Application of Statutes

1. Article relevant to the facts constituting an offense and the selection of punishment;

Article 257(1) of the Criminal Act (the point of injury, the choice of imprisonment), Articles 3(1) and 2(1)1 of the Punishment of Violences, etc. Act, Article 283(1) of the Criminal Act (the point of intimidation by carrying a deadly weapon)

1. Aggravation for concurrent crimes;

The former part of Article 37, Article 38 (1) 2, and Article 50 of the Criminal Act (Limits to Aggregate of Long-term Punishments in the above Two Crimes)

1. Discretionary mitigation;

Articles 53 and 55 (1) 3 of the Criminal Act (see, e.g., Supreme Court Decisions 201Do1448, Apr. 2, 201; 201Do114, Apr. 2

1. Suspension of execution;

Article 62(1) of the Criminal Act (The grounds for discretionary mitigation shall be repeatedly considered, but the period shall be two years in order to prevent recidivism)

1. Probation and community service order;

Article 62-2 of the Criminal Act

Reasons for sentencing

The circumstances favorable to the defendant include the fact that the defendant led to the confession of the crime and reflects the mistake, that the defendant has no specific criminal record other than the one-time suspension of execution due to the crime committed against the crime committed against the defendant, and that there is no substantial damage to the victim due to intimidation by carrying a deadly weapon during the crime in this case.

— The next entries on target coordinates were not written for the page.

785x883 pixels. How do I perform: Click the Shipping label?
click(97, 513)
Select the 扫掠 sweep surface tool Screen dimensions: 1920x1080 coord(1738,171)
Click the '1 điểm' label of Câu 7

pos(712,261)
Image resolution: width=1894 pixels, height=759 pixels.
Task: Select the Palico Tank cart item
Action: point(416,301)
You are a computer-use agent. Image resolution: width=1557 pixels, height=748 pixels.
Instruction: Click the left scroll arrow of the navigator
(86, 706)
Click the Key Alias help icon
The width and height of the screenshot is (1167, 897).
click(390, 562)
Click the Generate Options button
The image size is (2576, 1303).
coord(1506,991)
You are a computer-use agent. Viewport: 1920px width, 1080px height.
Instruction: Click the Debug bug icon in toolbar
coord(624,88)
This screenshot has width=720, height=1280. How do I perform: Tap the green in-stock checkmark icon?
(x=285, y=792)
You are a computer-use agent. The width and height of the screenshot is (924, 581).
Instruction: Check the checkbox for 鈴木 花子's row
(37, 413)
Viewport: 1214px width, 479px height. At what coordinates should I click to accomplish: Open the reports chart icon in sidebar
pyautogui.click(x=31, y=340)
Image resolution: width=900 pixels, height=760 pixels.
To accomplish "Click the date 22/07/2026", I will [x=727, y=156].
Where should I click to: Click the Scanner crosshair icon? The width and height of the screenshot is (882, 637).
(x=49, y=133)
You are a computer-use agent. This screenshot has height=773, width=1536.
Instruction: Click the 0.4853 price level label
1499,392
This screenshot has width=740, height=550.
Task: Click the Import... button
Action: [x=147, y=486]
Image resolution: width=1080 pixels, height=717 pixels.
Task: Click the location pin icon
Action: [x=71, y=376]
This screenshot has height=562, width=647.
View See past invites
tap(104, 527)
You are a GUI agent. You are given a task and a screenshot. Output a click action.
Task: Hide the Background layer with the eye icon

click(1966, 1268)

On the other hand, the crime of this case is a situation unfavorable to the defendant, where the defendant injured the victim and threatened him with a deadly weapon, and the nature of the crime is not good, and the victim wants to punish the defendant.

The punishment as ordered shall be determined by comprehensively taking into account the following circumstances: Defendant’s age, character and conduct, motive and background of the instant crime, circumstances after the instant crime, etc., and various sentencing conditions as shown in the records and arguments.